(Items from a data source)
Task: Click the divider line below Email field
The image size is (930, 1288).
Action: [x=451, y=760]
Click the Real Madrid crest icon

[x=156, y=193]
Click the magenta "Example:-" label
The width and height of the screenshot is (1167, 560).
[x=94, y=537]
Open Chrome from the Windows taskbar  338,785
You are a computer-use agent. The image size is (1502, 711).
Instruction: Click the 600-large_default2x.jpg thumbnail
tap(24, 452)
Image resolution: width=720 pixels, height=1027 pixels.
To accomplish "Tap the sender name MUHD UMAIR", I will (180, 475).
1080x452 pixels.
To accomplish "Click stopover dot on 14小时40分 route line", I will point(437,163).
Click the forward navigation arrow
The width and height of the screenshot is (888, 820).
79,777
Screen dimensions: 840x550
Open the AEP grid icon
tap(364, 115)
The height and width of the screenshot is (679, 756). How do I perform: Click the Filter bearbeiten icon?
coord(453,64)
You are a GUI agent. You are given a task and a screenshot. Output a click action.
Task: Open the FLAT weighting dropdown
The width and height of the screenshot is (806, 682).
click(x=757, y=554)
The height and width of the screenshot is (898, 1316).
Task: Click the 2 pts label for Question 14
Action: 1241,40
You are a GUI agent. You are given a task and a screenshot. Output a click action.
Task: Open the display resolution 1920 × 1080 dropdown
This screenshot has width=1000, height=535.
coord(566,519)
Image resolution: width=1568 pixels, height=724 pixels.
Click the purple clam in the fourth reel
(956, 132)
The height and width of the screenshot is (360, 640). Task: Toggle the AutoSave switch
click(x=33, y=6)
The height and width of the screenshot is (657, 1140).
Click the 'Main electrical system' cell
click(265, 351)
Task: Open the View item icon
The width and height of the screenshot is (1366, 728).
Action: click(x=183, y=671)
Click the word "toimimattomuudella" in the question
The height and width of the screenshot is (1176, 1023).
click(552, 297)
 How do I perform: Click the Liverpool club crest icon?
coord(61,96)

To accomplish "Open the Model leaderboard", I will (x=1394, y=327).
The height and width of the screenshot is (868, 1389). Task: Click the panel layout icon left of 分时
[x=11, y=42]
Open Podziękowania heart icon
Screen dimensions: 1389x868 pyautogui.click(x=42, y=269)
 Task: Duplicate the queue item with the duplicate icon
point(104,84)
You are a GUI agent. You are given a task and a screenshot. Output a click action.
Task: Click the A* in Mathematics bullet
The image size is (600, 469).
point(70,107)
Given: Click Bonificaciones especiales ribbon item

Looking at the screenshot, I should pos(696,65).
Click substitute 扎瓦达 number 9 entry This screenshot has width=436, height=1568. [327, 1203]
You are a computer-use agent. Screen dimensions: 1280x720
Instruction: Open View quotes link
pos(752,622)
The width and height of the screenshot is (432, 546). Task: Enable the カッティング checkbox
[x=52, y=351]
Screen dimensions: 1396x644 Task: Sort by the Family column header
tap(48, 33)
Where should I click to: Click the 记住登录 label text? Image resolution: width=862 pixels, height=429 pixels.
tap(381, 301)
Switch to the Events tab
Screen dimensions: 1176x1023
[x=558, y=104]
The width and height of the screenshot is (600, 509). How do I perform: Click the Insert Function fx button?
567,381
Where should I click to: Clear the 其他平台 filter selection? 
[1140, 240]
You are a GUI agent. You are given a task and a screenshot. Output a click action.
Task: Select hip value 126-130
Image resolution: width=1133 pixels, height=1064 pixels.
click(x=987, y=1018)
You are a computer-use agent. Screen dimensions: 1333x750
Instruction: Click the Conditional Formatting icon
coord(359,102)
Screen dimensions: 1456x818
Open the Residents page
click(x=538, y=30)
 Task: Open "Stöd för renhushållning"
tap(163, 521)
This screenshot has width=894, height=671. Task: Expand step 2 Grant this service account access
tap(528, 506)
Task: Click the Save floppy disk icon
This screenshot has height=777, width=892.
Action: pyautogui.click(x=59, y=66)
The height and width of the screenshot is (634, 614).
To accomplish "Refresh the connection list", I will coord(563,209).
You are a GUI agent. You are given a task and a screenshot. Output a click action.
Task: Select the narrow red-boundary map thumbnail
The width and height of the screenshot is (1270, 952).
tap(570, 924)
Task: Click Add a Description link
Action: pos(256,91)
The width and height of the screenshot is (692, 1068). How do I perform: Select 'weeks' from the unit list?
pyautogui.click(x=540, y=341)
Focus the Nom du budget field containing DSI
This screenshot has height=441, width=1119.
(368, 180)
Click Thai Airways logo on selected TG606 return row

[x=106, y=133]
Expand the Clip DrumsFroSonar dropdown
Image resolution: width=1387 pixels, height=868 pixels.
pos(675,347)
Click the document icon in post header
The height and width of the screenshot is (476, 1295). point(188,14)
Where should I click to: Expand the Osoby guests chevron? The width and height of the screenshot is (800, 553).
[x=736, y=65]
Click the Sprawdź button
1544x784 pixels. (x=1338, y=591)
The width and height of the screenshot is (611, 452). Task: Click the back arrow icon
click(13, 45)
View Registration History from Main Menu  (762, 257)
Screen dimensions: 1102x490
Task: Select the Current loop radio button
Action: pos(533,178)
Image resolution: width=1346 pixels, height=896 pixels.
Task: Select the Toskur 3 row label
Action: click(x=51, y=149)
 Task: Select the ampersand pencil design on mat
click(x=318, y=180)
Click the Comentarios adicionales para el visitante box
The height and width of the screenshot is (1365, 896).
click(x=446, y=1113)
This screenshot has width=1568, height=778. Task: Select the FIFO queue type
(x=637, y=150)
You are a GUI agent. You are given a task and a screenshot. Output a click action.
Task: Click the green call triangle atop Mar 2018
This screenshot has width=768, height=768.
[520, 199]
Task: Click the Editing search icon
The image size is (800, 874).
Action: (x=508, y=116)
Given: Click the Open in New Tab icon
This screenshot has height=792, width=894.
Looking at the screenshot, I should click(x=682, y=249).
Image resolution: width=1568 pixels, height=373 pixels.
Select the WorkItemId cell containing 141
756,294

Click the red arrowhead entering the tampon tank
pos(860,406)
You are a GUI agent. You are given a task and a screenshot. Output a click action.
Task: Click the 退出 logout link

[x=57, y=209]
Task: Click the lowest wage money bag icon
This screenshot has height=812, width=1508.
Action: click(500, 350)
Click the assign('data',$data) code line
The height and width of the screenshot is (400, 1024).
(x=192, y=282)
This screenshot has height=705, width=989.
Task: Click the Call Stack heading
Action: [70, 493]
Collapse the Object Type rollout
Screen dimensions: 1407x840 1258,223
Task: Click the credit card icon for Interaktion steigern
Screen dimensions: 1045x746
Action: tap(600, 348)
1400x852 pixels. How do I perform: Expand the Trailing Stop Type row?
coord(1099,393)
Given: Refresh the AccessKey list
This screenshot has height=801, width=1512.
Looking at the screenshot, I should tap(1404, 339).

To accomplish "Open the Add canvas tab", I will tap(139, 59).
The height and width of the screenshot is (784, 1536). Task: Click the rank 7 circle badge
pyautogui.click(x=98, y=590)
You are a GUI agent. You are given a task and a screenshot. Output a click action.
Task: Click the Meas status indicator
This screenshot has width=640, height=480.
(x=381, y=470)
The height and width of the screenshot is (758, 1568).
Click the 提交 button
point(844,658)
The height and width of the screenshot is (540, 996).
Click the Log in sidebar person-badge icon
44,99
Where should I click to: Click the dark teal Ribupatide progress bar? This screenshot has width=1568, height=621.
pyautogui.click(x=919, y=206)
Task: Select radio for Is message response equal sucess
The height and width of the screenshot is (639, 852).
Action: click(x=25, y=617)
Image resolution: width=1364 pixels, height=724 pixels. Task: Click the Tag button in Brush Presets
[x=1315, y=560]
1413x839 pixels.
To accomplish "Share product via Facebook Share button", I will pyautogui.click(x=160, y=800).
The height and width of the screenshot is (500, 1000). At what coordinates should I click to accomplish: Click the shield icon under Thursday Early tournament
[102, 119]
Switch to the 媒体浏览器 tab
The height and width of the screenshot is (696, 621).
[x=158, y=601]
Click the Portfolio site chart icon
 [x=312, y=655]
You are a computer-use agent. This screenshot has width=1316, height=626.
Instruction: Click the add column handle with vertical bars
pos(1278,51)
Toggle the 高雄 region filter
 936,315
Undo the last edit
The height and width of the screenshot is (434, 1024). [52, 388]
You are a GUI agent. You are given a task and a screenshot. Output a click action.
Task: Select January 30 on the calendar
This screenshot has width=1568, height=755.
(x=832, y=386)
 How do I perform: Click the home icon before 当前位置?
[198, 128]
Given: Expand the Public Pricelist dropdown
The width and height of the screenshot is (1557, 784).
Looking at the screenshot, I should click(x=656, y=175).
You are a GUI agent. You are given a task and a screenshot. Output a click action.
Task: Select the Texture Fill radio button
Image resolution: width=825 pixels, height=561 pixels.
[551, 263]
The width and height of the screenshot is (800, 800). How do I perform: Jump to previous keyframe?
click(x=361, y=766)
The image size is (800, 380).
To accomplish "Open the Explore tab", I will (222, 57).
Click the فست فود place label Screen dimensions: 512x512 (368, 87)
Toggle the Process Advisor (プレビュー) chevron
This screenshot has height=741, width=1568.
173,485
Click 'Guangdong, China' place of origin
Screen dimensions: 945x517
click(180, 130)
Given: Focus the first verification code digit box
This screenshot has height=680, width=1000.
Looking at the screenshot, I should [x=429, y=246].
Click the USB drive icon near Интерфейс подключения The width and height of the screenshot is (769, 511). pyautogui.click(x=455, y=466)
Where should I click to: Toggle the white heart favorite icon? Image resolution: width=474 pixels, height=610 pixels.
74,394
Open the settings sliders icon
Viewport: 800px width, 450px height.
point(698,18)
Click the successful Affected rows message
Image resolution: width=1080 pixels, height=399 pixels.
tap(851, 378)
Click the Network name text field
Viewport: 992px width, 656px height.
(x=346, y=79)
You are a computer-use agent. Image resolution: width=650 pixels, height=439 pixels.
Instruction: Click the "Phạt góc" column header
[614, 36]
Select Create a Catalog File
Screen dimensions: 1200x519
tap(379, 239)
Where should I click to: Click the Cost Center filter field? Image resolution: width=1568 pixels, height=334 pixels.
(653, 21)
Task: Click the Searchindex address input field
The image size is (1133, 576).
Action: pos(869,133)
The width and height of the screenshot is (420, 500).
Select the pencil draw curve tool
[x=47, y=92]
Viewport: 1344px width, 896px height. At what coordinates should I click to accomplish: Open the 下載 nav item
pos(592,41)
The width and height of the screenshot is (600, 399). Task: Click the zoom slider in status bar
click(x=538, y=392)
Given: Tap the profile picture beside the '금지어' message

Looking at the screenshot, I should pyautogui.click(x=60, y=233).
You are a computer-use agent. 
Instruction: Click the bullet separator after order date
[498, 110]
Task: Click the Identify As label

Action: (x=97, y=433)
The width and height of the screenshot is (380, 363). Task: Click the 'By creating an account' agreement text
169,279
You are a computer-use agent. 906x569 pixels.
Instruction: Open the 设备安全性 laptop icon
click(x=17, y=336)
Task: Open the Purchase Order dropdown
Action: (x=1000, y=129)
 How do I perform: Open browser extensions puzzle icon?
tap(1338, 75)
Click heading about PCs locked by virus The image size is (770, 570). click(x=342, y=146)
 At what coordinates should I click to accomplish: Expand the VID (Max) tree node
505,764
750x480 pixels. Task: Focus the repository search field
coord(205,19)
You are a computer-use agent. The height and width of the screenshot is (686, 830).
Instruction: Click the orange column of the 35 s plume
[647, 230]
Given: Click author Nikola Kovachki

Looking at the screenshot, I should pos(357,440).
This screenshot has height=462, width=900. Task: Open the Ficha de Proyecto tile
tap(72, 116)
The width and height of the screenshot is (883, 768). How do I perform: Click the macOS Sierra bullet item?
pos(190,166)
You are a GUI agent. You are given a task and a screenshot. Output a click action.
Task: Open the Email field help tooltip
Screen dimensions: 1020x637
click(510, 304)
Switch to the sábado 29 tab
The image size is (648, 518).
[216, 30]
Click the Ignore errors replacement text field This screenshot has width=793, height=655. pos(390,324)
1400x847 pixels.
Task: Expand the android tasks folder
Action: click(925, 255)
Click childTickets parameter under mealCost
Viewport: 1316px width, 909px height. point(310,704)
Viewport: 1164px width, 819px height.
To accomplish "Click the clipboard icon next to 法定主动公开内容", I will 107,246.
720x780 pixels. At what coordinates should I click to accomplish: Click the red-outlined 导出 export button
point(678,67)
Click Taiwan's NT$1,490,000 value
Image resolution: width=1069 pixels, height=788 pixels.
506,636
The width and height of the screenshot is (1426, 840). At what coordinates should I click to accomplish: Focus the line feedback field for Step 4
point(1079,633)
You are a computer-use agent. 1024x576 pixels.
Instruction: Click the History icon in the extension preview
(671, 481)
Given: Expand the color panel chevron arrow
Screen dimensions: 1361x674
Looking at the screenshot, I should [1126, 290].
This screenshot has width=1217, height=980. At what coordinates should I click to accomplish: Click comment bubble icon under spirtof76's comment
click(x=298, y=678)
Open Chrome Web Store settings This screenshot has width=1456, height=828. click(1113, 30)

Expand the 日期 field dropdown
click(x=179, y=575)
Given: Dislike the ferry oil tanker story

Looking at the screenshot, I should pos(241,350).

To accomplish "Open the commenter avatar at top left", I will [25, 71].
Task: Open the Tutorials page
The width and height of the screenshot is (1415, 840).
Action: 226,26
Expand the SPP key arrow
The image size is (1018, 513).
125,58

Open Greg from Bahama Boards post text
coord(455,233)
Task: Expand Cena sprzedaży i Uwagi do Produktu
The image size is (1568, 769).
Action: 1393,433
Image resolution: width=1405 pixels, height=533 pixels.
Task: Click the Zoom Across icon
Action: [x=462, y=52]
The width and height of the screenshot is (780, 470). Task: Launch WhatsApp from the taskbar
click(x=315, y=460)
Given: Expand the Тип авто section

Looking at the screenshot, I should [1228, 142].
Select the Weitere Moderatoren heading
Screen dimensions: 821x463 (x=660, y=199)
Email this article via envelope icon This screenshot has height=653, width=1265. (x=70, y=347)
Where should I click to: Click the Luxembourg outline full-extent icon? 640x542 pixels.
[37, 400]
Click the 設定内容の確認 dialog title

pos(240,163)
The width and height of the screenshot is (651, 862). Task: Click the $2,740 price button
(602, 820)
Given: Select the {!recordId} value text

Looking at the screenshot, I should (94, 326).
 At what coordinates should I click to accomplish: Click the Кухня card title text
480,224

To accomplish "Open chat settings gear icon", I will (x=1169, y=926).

→ Task objective
Each line of the records above that contains the word "computer" should be counted; give the resulting number without further words.

→ Output for this exercise
9